[Entries from a pointing dataset]
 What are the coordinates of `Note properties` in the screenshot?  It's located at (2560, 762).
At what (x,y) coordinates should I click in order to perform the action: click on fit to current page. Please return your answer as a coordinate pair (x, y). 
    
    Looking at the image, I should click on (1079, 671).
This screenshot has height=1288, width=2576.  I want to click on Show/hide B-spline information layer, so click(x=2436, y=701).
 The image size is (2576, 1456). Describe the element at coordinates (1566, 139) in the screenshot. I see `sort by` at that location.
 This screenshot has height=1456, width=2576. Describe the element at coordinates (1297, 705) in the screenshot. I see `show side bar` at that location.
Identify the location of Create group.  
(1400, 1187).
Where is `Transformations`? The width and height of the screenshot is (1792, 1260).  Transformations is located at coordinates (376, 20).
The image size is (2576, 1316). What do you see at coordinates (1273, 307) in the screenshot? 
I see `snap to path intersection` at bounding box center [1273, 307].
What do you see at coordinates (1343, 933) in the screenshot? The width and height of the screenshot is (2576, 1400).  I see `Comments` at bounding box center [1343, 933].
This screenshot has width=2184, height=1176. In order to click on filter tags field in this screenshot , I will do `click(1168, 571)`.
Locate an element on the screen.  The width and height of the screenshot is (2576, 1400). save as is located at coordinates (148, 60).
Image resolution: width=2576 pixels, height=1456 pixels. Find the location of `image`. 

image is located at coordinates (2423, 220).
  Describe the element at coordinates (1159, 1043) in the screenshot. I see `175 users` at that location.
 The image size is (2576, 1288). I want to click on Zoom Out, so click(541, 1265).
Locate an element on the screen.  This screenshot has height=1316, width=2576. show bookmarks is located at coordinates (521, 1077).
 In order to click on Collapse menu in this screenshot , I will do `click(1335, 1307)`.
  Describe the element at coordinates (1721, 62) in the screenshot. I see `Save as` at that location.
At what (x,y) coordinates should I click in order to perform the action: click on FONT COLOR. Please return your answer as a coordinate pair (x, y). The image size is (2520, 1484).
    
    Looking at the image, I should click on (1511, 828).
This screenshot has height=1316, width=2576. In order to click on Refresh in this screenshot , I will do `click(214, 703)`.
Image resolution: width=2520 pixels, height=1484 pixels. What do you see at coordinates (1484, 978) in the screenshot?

-- Exercise details --
Copy verbatim every line of the entries, starting with the line that contains "coordinates (376, 20)." and continuing through the final line of the entries, both included.

-- Written response --
Where is `Transformations`? The width and height of the screenshot is (1792, 1260).  Transformations is located at coordinates (376, 20).
The image size is (2576, 1316). What do you see at coordinates (1273, 307) in the screenshot? 
I see `snap to path intersection` at bounding box center [1273, 307].
What do you see at coordinates (1343, 933) in the screenshot? The width and height of the screenshot is (2576, 1400).  I see `Comments` at bounding box center [1343, 933].
This screenshot has width=2184, height=1176. In order to click on filter tags field in this screenshot , I will do `click(1168, 571)`.
Locate an element on the screen.  The width and height of the screenshot is (2576, 1400). save as is located at coordinates (148, 60).
Image resolution: width=2576 pixels, height=1456 pixels. Find the location of `image`. 

image is located at coordinates (2423, 220).
  Describe the element at coordinates (1159, 1043) in the screenshot. I see `175 users` at that location.
 The image size is (2576, 1288). I want to click on Zoom Out, so click(541, 1265).
Locate an element on the screen.  This screenshot has height=1316, width=2576. show bookmarks is located at coordinates (521, 1077).
 In order to click on Collapse menu in this screenshot , I will do `click(1335, 1307)`.
  Describe the element at coordinates (1721, 62) in the screenshot. I see `Save as` at that location.
At what (x,y) coordinates should I click in order to perform the action: click on FONT COLOR. Please return your answer as a coordinate pair (x, y). The image size is (2520, 1484).
    
    Looking at the image, I should click on (1511, 828).
This screenshot has height=1316, width=2576. In order to click on Refresh in this screenshot , I will do `click(214, 703)`.
Image resolution: width=2520 pixels, height=1484 pixels. What do you see at coordinates (1484, 978) in the screenshot?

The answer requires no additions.